Post apocolyptic steampunk, some knowledge was lost. But nerf revolvers, such as the maverick, are allowed and cover the sort of single action Colt Peacemaker type gun available at the time. Since we are drawing up our own world as opposed to using a modified real world, this works. For a modified real world something else would probably work better.
 

Steampunked

Registered User
Validated User
Is "action ball" a brand name or style of gun? I'm picturing those pump-action guns that just use air pressure to fire a foam ball. What brand names are there in this style? I've always liked the look of those largish foam balls in terms of safety and just melding in with other foam larp gear.

Also with the action ball guns - can you load just one ball and have it fire effectively? All the photos have them loaded with lots of balls, but I guess just loading one would be more suitable for flintlocks. How far do they fire, and how straight do they fire in wind?

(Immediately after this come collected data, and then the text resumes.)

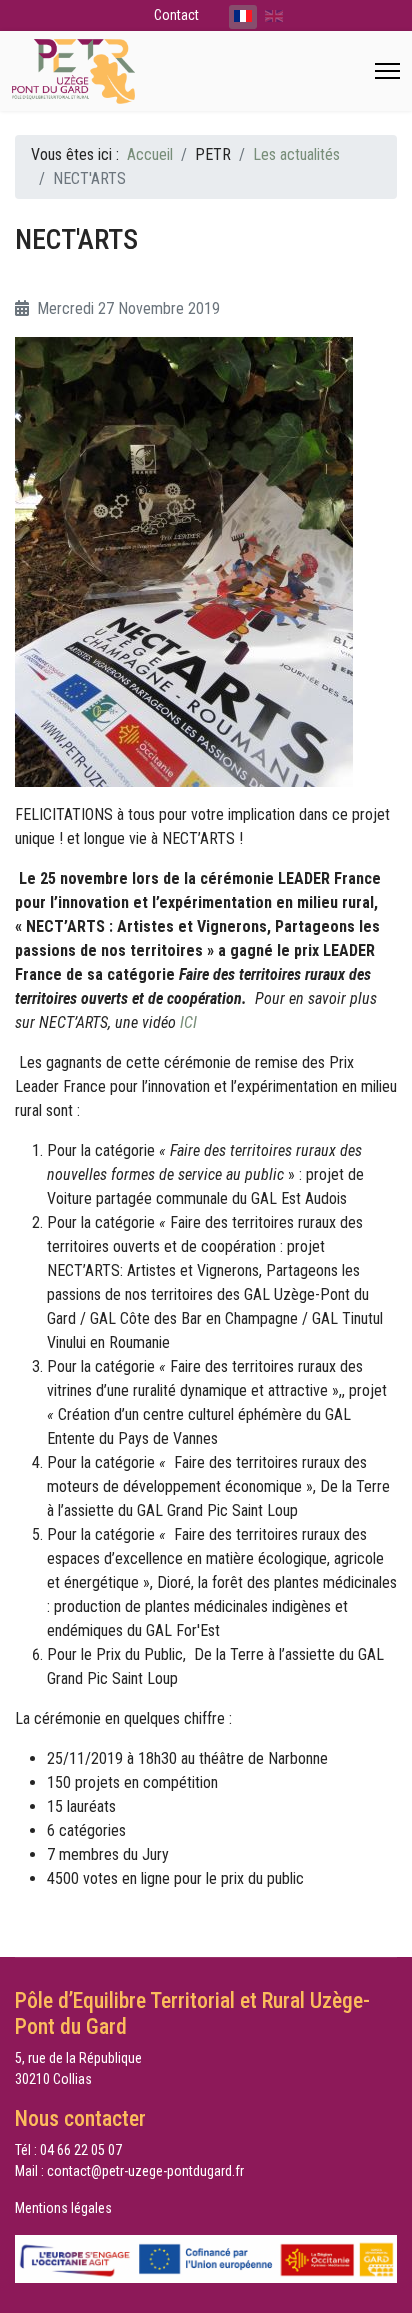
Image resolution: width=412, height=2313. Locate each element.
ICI (188, 1022)
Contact (176, 15)
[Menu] (387, 71)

It's probably important when discussing Nerf to distinguish the different types of ammo they have.
I am not sure if action ball is the gun type, the ammo, or a brand name, sorry. I've only ever heard them called that. The ammo is about the size of a paintball, so 72 caliber ball, give or take. I've only ever loaded one ball into the gun and it fires about 20-30 feet. Comparable to any nerf gun dart. They fire a little better in the wind because they are balls not darts but they do get pushed around a bit by the wind.
 

Peter Svensson

Reads Too Many Comics
Validated User
Gaslight allows two specific models of NERF guns that look close enough to actual weapons being used in 1863, once appropriately painted to look like a period weapon. Ish. The orange tips are kept, because even though we play in a campground high in the woods where non-players and law enforcement aren't going to stumble into a potentially confusing situation (and since we're all in period costume, the odds of them mistaking it for a real weapon are minimal), just to be on the safe side.

The only modification done is to allow for fasting reloading. No range mods permitted. NERF darts are the only ammo permitted. It works pretty well so far, though the main issue has been that with the elaborate nature of Victorian costumes that at times people don't realize they've been shot.